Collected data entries
- - - - -
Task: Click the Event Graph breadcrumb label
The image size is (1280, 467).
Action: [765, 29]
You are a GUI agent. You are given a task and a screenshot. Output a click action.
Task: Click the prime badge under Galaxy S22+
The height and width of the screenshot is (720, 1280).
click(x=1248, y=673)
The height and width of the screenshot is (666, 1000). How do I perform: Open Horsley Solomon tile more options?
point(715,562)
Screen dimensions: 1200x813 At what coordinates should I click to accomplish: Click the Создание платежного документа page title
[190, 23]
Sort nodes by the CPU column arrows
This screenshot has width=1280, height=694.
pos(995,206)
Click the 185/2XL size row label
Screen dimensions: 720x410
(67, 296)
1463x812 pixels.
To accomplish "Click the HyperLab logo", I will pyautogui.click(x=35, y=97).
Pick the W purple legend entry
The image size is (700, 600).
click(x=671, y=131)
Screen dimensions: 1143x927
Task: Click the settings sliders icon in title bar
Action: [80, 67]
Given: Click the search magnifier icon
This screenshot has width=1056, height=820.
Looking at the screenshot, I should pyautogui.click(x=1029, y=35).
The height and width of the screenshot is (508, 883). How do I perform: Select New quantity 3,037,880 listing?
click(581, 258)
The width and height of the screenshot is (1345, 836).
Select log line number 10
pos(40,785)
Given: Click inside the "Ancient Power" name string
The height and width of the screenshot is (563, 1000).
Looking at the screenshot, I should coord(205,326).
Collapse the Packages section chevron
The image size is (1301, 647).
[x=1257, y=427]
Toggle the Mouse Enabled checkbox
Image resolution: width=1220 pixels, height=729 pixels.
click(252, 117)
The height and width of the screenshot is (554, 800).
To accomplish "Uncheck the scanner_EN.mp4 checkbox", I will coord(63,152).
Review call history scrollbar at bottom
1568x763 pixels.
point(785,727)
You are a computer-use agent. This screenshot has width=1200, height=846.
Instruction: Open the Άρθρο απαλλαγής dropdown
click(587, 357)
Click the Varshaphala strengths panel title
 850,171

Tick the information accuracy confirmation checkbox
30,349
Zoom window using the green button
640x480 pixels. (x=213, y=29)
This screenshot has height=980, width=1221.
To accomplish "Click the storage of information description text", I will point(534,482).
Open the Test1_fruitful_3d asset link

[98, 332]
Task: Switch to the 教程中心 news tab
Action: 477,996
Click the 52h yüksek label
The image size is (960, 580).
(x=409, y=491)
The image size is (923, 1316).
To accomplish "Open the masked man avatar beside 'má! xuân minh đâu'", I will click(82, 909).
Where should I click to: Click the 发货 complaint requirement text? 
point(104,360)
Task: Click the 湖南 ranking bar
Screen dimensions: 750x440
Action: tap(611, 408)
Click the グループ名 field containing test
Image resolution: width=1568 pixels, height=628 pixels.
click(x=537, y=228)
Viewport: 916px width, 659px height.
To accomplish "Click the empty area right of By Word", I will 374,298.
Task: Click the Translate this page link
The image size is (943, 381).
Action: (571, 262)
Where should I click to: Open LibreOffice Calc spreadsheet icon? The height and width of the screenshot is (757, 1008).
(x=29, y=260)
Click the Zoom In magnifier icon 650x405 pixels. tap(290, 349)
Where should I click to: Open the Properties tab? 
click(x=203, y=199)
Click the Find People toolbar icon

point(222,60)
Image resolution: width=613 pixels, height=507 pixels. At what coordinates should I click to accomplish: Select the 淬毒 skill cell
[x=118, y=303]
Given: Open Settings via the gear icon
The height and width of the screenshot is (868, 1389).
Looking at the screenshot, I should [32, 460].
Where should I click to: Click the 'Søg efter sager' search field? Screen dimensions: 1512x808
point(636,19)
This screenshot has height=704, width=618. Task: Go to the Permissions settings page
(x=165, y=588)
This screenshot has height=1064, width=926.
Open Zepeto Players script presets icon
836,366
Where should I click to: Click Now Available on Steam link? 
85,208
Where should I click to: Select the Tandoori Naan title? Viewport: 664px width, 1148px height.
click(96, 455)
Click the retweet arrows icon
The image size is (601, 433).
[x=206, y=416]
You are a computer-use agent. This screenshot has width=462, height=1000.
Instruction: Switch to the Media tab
- - - - -
= Task details =
Please set down each entry again, word for word.

= Answer below =
Task: Click the Event Graph breadcrumb label
The image size is (1280, 467).
Action: [765, 29]
You are a GUI agent. You are given a task and a screenshot. Output a click action.
Task: Click the prime badge under Galaxy S22+
The height and width of the screenshot is (720, 1280).
click(x=1248, y=673)
The height and width of the screenshot is (666, 1000). How do I perform: Open Horsley Solomon tile more options?
point(715,562)
Screen dimensions: 1200x813 At what coordinates should I click to accomplish: Click the Создание платежного документа page title
[190, 23]
Sort nodes by the CPU column arrows
This screenshot has width=1280, height=694.
pos(995,206)
Click the 185/2XL size row label
Screen dimensions: 720x410
(67, 296)
1463x812 pixels.
To accomplish "Click the HyperLab logo", I will pyautogui.click(x=35, y=97).
Pick the W purple legend entry
The image size is (700, 600).
click(x=671, y=131)
Screen dimensions: 1143x927
Task: Click the settings sliders icon in title bar
Action: [80, 67]
Given: Click the search magnifier icon
This screenshot has width=1056, height=820.
Looking at the screenshot, I should pyautogui.click(x=1029, y=35).
The height and width of the screenshot is (508, 883). How do I perform: Select New quantity 3,037,880 listing?
click(581, 258)
The width and height of the screenshot is (1345, 836).
Select log line number 10
pos(40,785)
Given: Click inside the "Ancient Power" name string
The height and width of the screenshot is (563, 1000).
Looking at the screenshot, I should coord(205,326).
Collapse the Packages section chevron
The image size is (1301, 647).
[x=1257, y=427]
Toggle the Mouse Enabled checkbox
Image resolution: width=1220 pixels, height=729 pixels.
click(252, 117)
The height and width of the screenshot is (554, 800).
To accomplish "Uncheck the scanner_EN.mp4 checkbox", I will coord(63,152).
Review call history scrollbar at bottom
1568x763 pixels.
point(785,727)
You are a computer-use agent. This screenshot has width=1200, height=846.
Instruction: Open the Άρθρο απαλλαγής dropdown
click(587, 357)
Click the Varshaphala strengths panel title
 850,171

Tick the information accuracy confirmation checkbox
30,349
Zoom window using the green button
640x480 pixels. (x=213, y=29)
This screenshot has height=980, width=1221.
To accomplish "Click the storage of information description text", I will point(534,482).
Open the Test1_fruitful_3d asset link

[98, 332]
Task: Switch to the 教程中心 news tab
Action: 477,996
Click the 52h yüksek label
The image size is (960, 580).
(x=409, y=491)
The image size is (923, 1316).
To accomplish "Open the masked man avatar beside 'má! xuân minh đâu'", I will click(82, 909).
Where should I click to: Click the 发货 complaint requirement text? 
point(104,360)
Task: Click the 湖南 ranking bar
Screen dimensions: 750x440
Action: tap(611, 408)
Click the グループ名 field containing test
Image resolution: width=1568 pixels, height=628 pixels.
click(x=537, y=228)
Viewport: 916px width, 659px height.
To accomplish "Click the empty area right of By Word", I will 374,298.
Task: Click the Translate this page link
The image size is (943, 381).
Action: (571, 262)
Where should I click to: Open LibreOffice Calc spreadsheet icon? The height and width of the screenshot is (757, 1008).
(x=29, y=260)
Click the Zoom In magnifier icon 650x405 pixels. tap(290, 349)
Where should I click to: Open the Properties tab? 
click(x=203, y=199)
Click the Find People toolbar icon

point(222,60)
Image resolution: width=613 pixels, height=507 pixels. At what coordinates should I click to accomplish: Select the 淬毒 skill cell
[x=118, y=303]
Given: Open Settings via the gear icon
The height and width of the screenshot is (868, 1389).
Looking at the screenshot, I should [32, 460].
Where should I click to: Click the 'Søg efter sager' search field? Screen dimensions: 1512x808
point(636,19)
This screenshot has height=704, width=618. Task: Go to the Permissions settings page
(x=165, y=588)
This screenshot has height=1064, width=926.
Open Zepeto Players script presets icon
836,366
Where should I click to: Click Now Available on Steam link? 
85,208
Where should I click to: Select the Tandoori Naan title? Viewport: 664px width, 1148px height.
click(96, 455)
Click the retweet arrows icon
The image size is (601, 433).
[x=206, y=416]
You are a computer-use agent. This screenshot has width=462, height=1000.
Instruction: Switch to the Media tab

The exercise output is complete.